| Work required |
Continue the passage below about the strike on the Minab elementary school, starting after its last sentence.

| Passage shown |
NPR's satellite imagery analysis confirms that the strike on Shajareh Tayyebeh elementary school in Minab caused destruction extending into adjacent residential blocks beyond the school compound. The blast radius visible from orbit is wider than any ground-level account had indicated. The death toll from this single strike has been revised upward three times — from 148 to 165 confirmed dead , with Iran's Health Ministry stating approximately 180 young children killed . Thousands attended a mass funeral in Minab's central square on Tuesday . The satellite evidence suggests even those figures may be incomplete.
The expansion of the known damage zone raises immediate questions about the casualty accounting. Minab is a densely built city in Hormozgan province. If residential structures within the blast radius were occupied at the time of the strike, deaths extend beyond the school population. Independent investigations by the New York Times, CNN, and Time identified debris at the site consistent with a US Tomahawk cruise missile using outdated targeting data . A blast radius reaching multiple residential blocks aligns with the explosive yield of a Block IV Tomahawk variant's 1,000-pound warhead — though no government has confirmed the weapon.

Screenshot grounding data

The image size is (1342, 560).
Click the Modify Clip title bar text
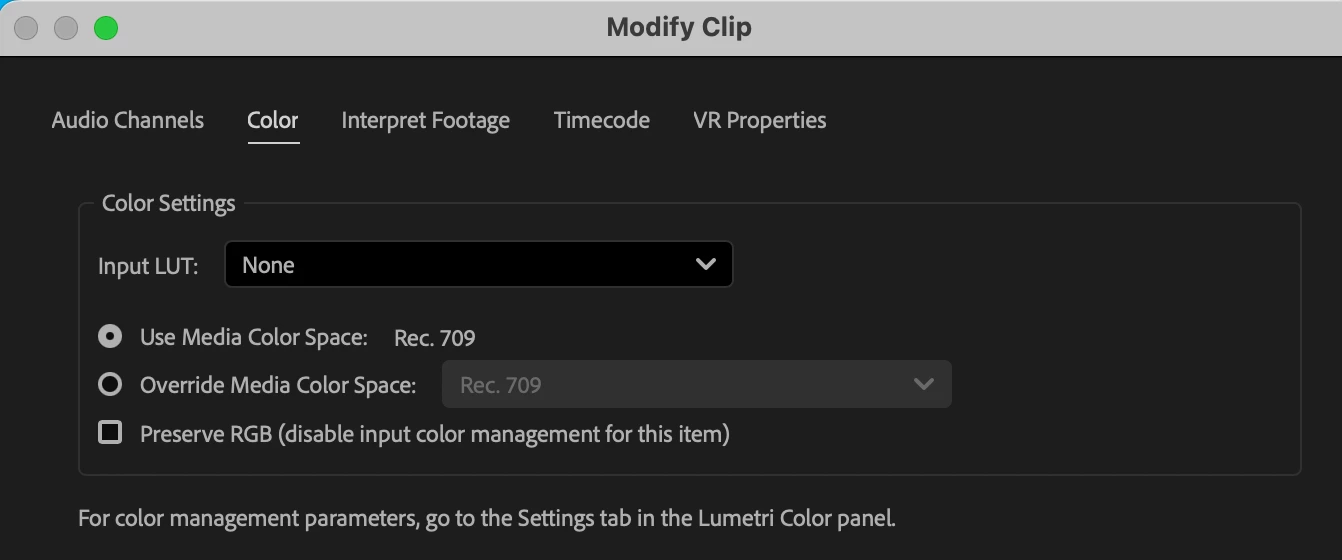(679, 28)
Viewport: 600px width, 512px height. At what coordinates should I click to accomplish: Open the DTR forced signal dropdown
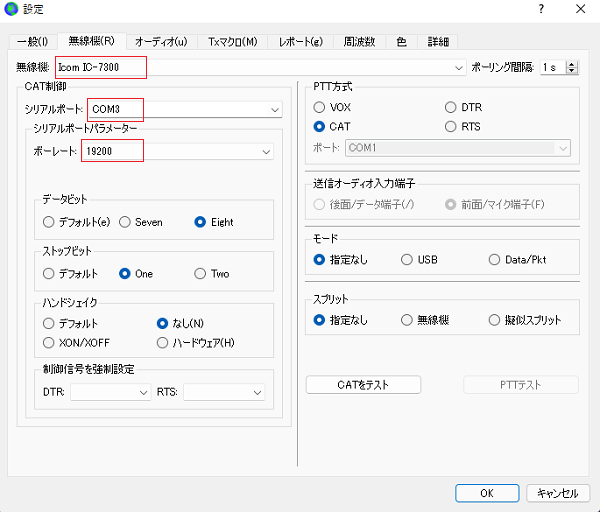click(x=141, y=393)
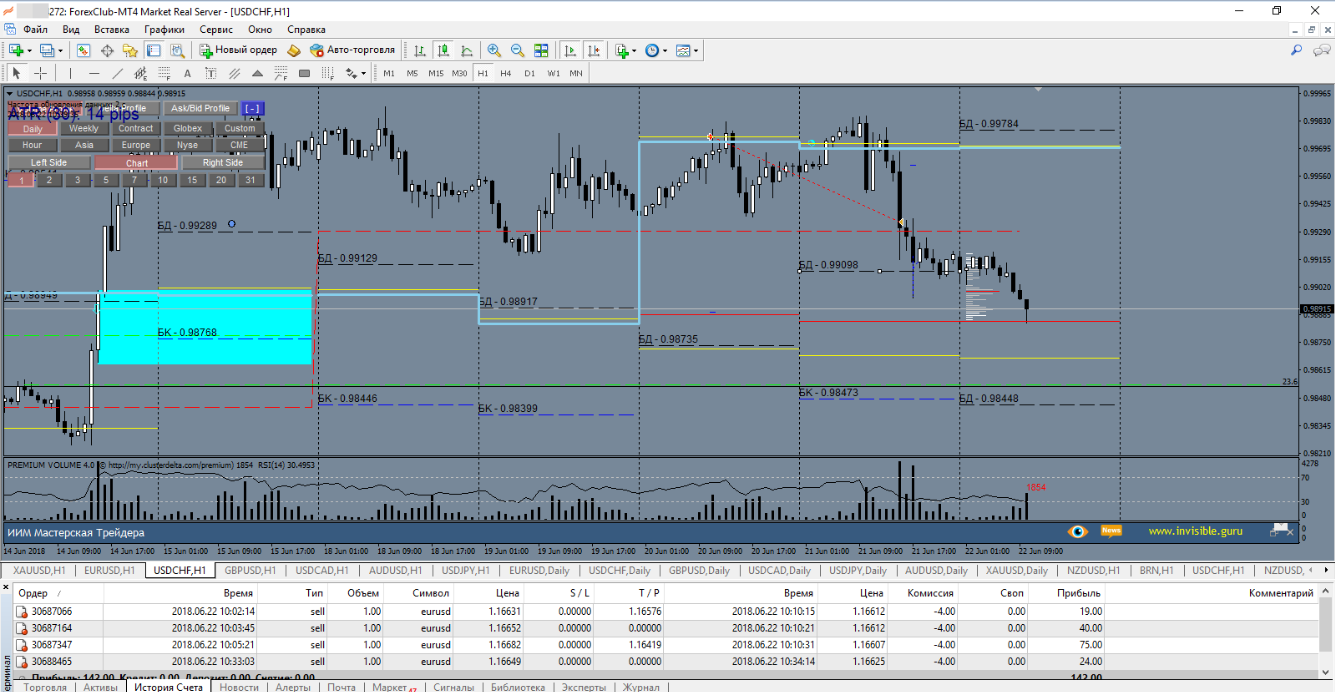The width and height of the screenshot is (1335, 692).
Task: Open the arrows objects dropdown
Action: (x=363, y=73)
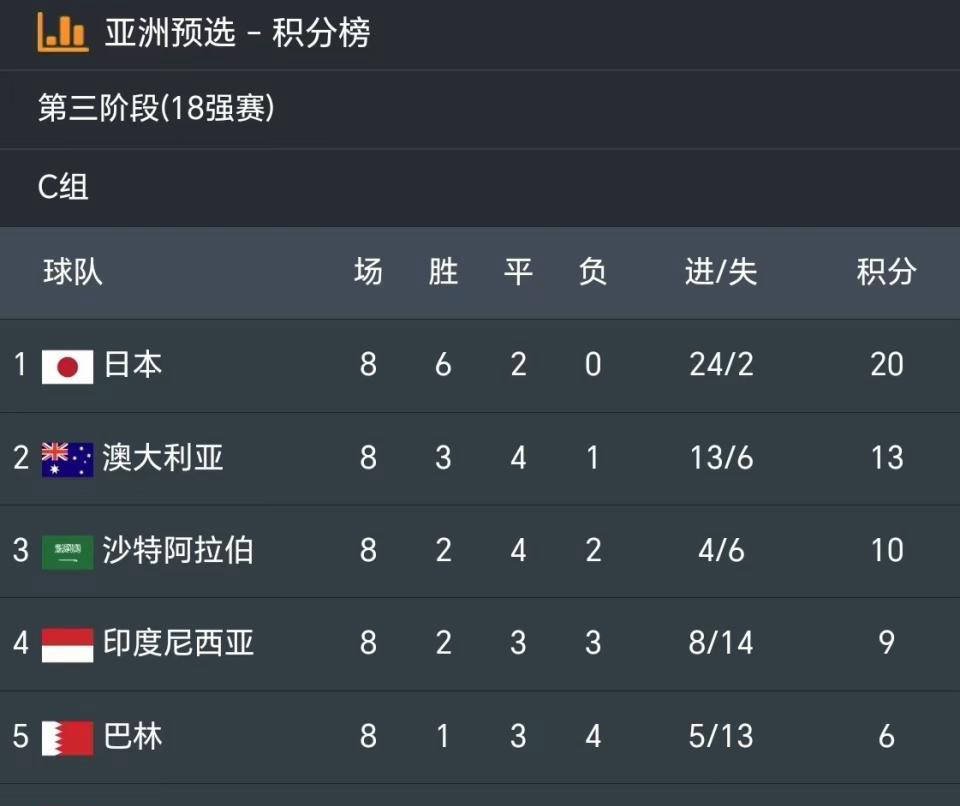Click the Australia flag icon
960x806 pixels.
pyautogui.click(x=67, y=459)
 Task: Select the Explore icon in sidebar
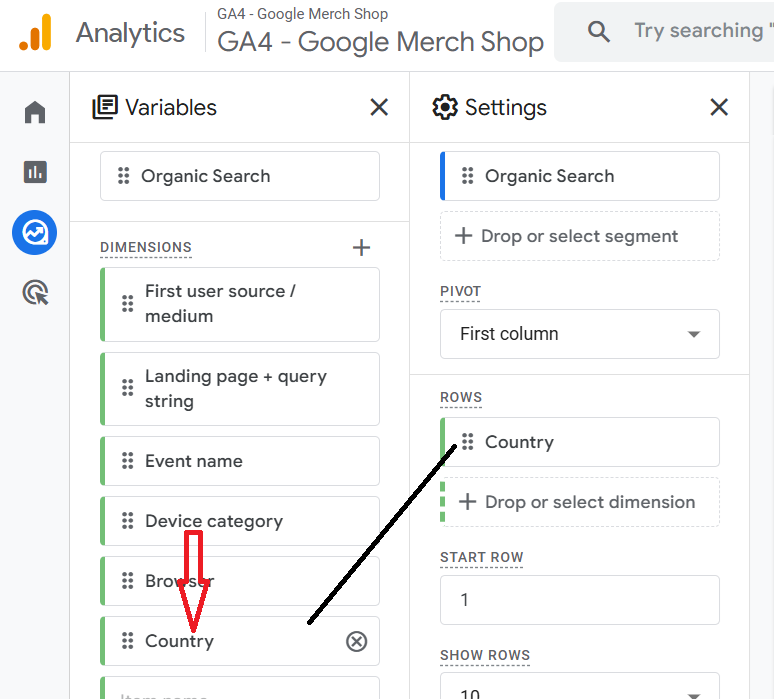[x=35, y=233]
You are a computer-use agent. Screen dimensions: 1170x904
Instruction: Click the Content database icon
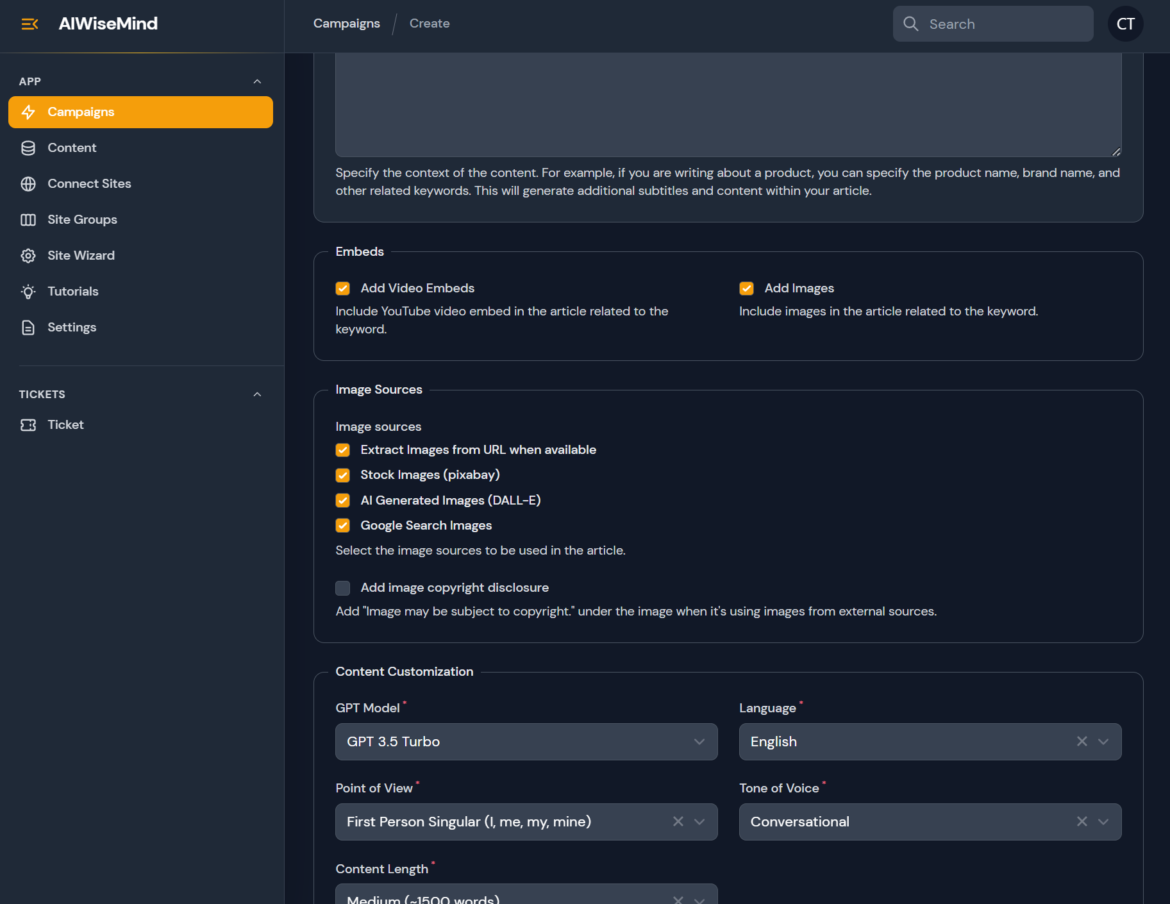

| Exercise answer |
Iran's internet has operated at 1% of normal capacity for six consecutive days , assessed by NetBlocks and Georgia Tech's Internet Outage Detection and Analysis project as the most severe communications shutdown in the country's recorded history. Ground-level information reaches the outside world through Iranian state channels, local human rights contacts, or not at all. Overhead imagery bypasses this blackout entirely, and what it shows contradicts the narrower picture available from surface reporting.
The US military stated five days ago that it was 'looking into' civilian harm reports from Minab . The IDF claimed 'no knowledge' of any strike in the area. Neither government has released battle damage assessment data or responded to the geolocated footage and debris analysis published by three independent news organisations. NPR's satellite evidence — physical, measurable, collected from orbit — now exists independently of either government's cooperation or acknowledgement.